One of the reasons that many people buy one of the best iPhones over an Android phone is because Apple has positioned its smartphones as more secure and better for your privacy. In fact, the iPhone maker went as far as to call the best Android phones a “massive tracking device” back in 2013.
While we rarely see malicious apps and malware on iOS, there is a new threat that iPhone owners need to be on the lookout for as it can crash your phone and make it basically unusable.
As reported by Ars Technica, security researcher Jeroen van der Ham was recently traveling by train in the Netherlands when his iPhone suddenly became filled with pop-ups which made using the device quite difficult. To make matters worse, following these pop-ups, his phone would reboot on its own. Although van der Ham tried putting his iPhone in lock down mode, even that didn’t stop the pop-ups and the reboot loop.
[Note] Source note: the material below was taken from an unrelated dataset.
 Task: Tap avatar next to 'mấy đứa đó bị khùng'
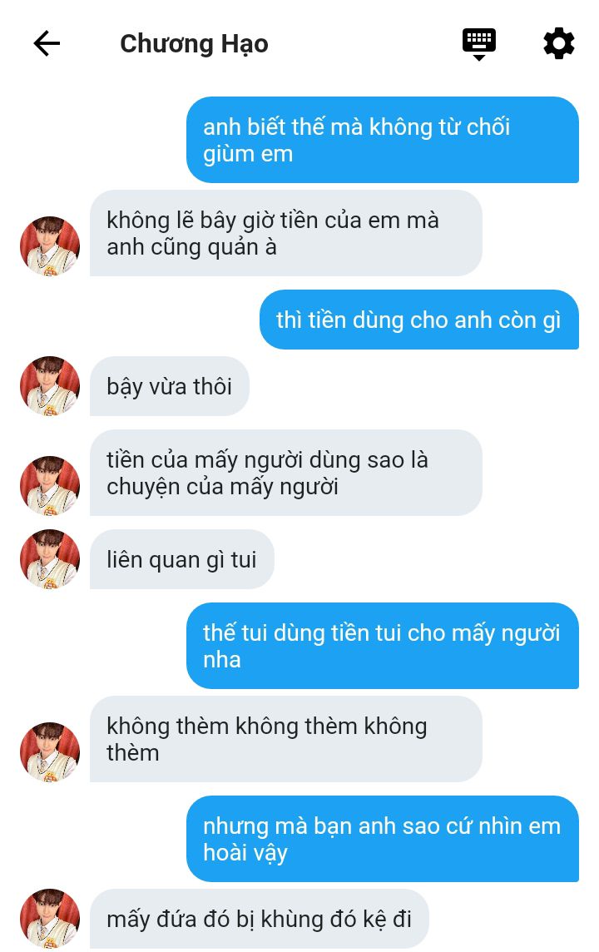[50, 919]
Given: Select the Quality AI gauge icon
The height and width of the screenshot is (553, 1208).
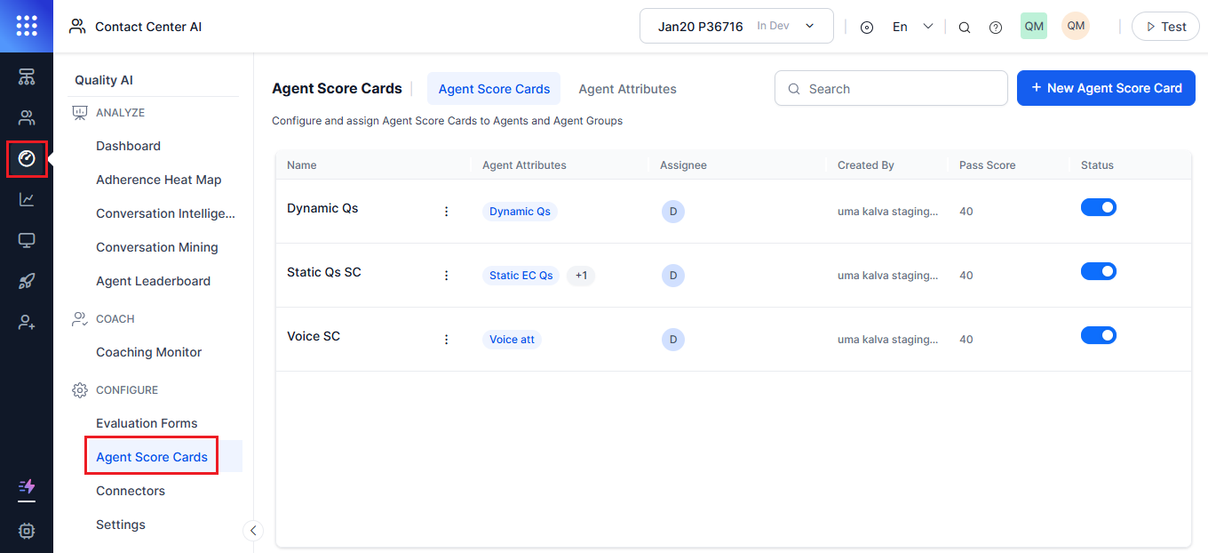Looking at the screenshot, I should 26,158.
In the end, van der Ham realized it wasn’t hackers or cybercriminals online that were to blame for his iPhone troubles but another passenger on the train. You see, just like at this year’s Def Con hacking conference where another security researcher bombarded vulnerable iPhones with unwanted messages, the passenger had pulled off a similar attack.
Instead of creating a custom gadget to pull off this feat though, they actually used an off-the-shelf hacking device that’s beginning to be a real thorn in the side for both iPhone and Android users: the Flipper Zero.
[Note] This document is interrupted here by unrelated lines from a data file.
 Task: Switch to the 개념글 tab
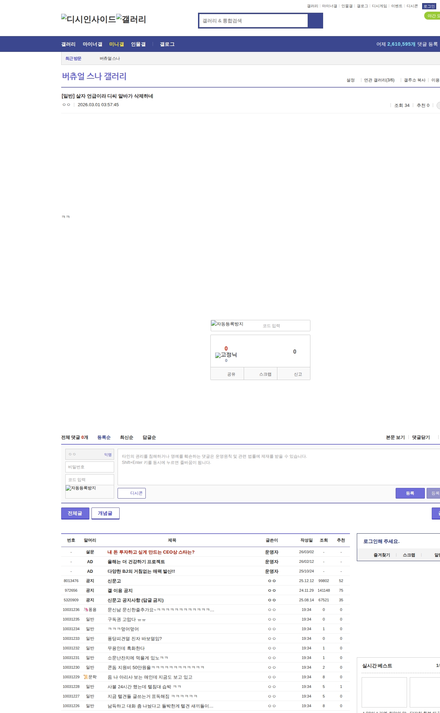click(x=105, y=513)
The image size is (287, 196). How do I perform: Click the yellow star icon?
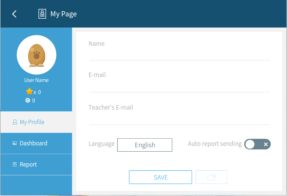(29, 91)
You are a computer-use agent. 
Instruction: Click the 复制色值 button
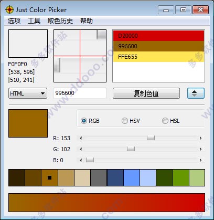pos(146,93)
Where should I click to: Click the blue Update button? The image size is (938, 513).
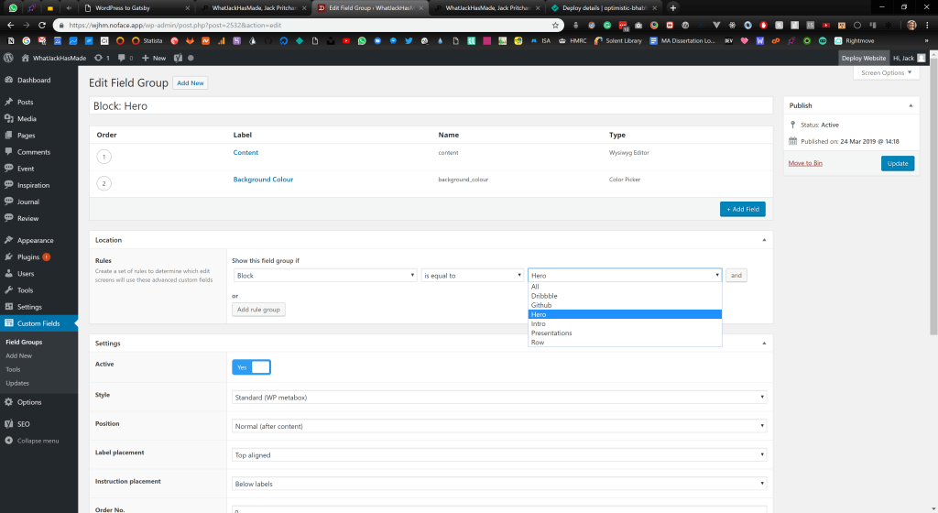(898, 163)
From a tool for geeks to a menace for everyone
For those unfamiliar, the Flipper Zero is a “portable multi-tool for pentesters and geeks in a toy-like body,” according to the description on Flipper Devices’ website. Basically, it can interact with all sorts of different kinds of radio signals like RFID, FNC, Bluetooth, and Wi-Fi.
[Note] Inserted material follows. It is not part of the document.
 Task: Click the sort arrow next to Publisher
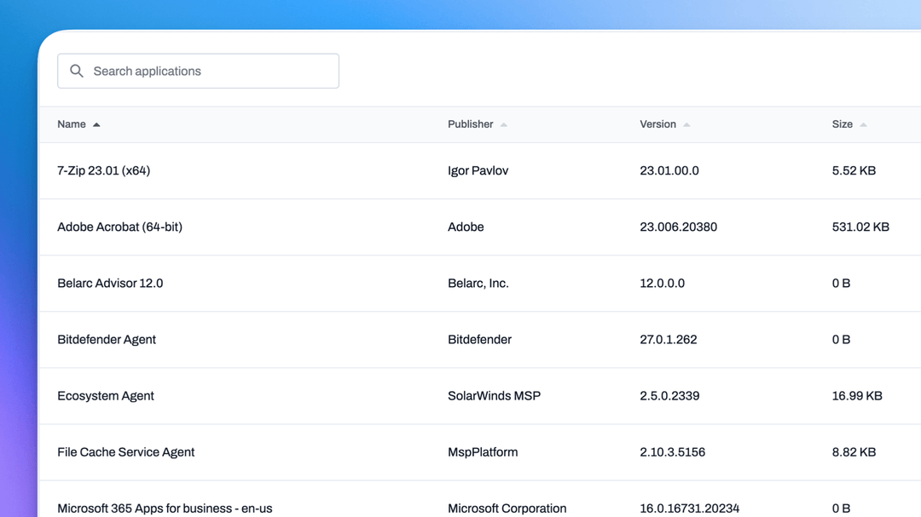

While the Flipper Zero was first released back in 2020, up until now, it’s mainly been used to do low-level tasks like cloning hotel key cards, opening and closing garage doors, reading RFID chips implanted in pets and changing the channels on TVs in public. During the past few months though, this hacking tool has gained some new features and abilities that make it possible to launch attacks like the one described above.
This is done by loading the Flipper Xtreme custom firmware onto the Flipper Zero which van der Ham was able to download from a Discord channel about the device. With it installed, anyone with a Flipper Zero can send a constant stream of messages to any Bluetooth low energy (BLE) device nearby. However, there’s another setting in the Flipper Xtreme firmware called “iOS 17 attack” which is what the passenger on the train did to flood van der Ham’s iPhone with pop-ups.
If you’re in the middle of doing something important or need access to your phone in an emergency, these kinds of unwanted Bluetooth pairing request messages can be dangerous in addition to just being a nuisance.
There’s a workaround but you’re not going to like it
While Apple is no doubt aware that these kinds of attacks are taking place, the company has yet to roll out a fix even with its recently released iOS 17.2 update. In the meantime though, there is a workaround, though it’s less than ideal for Apple Watch and AirPod owners.
To stop these kinds of attacks from rendering your iPhone useless, you’re going to have to turn off Bluetooth, which means you won’t be able to use your headphones, smartwatch and other Bluetooth devices.
It’s also worth noting that, just like with Wi-Fi on your iPhone, you’re going to want to do this from the Settings menu instead of from Control Center. In fact, during its own testing, TechCrunch discovered that turning off Bluetooth iOS’ Control Center doesn’t stop these notifications from appearing.
Losing Bluetooth functionality could be a deal breaker for some iPhone users but I guarantee that Apple is looking into fixing this issue right now. However, whether or not the Flipper Zero will see a ban anytime soon remains to be seen.